MATERIAL PROVIDED:
________________________________________
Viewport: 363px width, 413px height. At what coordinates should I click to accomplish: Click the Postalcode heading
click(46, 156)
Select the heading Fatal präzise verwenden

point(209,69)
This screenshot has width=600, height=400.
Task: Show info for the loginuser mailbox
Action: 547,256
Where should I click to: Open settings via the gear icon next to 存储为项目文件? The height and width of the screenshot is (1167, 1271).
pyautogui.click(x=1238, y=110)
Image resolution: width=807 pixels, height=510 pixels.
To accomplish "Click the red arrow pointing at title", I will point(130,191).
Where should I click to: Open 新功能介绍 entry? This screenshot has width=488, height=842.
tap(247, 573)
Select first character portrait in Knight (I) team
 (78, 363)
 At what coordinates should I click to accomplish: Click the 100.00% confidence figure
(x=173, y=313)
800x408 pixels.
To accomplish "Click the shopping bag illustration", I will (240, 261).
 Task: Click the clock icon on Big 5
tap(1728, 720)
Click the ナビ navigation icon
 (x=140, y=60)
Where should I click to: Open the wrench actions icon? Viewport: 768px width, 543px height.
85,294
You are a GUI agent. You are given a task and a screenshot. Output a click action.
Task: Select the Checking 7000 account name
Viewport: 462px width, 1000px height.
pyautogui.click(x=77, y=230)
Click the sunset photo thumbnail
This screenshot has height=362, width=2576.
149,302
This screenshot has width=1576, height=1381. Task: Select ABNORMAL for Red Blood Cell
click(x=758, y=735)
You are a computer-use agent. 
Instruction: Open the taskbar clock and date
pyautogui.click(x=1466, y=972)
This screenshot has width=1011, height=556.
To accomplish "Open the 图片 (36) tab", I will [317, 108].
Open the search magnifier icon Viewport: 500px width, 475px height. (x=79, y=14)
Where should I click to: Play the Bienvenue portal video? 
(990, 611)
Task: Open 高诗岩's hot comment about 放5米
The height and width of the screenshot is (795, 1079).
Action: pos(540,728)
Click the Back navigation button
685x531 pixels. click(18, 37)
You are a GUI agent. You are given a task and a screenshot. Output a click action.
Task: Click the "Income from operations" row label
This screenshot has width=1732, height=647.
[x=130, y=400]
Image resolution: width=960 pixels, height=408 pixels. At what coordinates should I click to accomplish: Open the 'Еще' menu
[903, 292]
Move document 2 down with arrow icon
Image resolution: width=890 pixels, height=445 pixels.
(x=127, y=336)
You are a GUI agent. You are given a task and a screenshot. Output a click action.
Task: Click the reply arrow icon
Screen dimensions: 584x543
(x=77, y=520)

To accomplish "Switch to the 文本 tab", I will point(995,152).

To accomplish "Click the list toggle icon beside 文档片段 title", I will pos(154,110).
________________________________________
Extract every record and return it verbatim.

Viewport: 363px width, 413px height. At what coordinates should I click to accomplish: Click the Postalcode heading
click(46, 156)
Select the heading Fatal präzise verwenden

point(209,69)
This screenshot has width=600, height=400.
Task: Show info for the loginuser mailbox
Action: 547,256
Where should I click to: Open settings via the gear icon next to 存储为项目文件? The height and width of the screenshot is (1167, 1271).
pyautogui.click(x=1238, y=110)
Image resolution: width=807 pixels, height=510 pixels.
To accomplish "Click the red arrow pointing at title", I will point(130,191).
Where should I click to: Open 新功能介绍 entry? This screenshot has width=488, height=842.
tap(247, 573)
Select first character portrait in Knight (I) team
 (78, 363)
 At what coordinates should I click to accomplish: Click the 100.00% confidence figure
(x=173, y=313)
800x408 pixels.
To accomplish "Click the shopping bag illustration", I will (240, 261).
 Task: Click the clock icon on Big 5
tap(1728, 720)
Click the ナビ navigation icon
 (x=140, y=60)
Where should I click to: Open the wrench actions icon? Viewport: 768px width, 543px height.
85,294
You are a GUI agent. You are given a task and a screenshot. Output a click action.
Task: Select the Checking 7000 account name
Viewport: 462px width, 1000px height.
pyautogui.click(x=77, y=230)
Click the sunset photo thumbnail
This screenshot has height=362, width=2576.
149,302
This screenshot has width=1576, height=1381. Task: Select ABNORMAL for Red Blood Cell
click(x=758, y=735)
You are a computer-use agent. 
Instruction: Open the taskbar clock and date
pyautogui.click(x=1466, y=972)
This screenshot has width=1011, height=556.
To accomplish "Open the 图片 (36) tab", I will [317, 108].
Open the search magnifier icon Viewport: 500px width, 475px height. (x=79, y=14)
Where should I click to: Play the Bienvenue portal video? 
(990, 611)
Task: Open 高诗岩's hot comment about 放5米
The height and width of the screenshot is (795, 1079).
Action: pos(540,728)
Click the Back navigation button
685x531 pixels. click(18, 37)
You are a GUI agent. You are given a task and a screenshot. Output a click action.
Task: Click the "Income from operations" row label
This screenshot has width=1732, height=647.
[x=130, y=400]
Image resolution: width=960 pixels, height=408 pixels. At what coordinates should I click to accomplish: Open the 'Еще' menu
[903, 292]
Move document 2 down with arrow icon
Image resolution: width=890 pixels, height=445 pixels.
(x=127, y=336)
You are a GUI agent. You are given a task and a screenshot. Output a click action.
Task: Click the reply arrow icon
Screen dimensions: 584x543
(x=77, y=520)

To accomplish "Switch to the 文本 tab", I will point(995,152).

To accomplish "Click the list toggle icon beside 文档片段 title", I will pos(154,110).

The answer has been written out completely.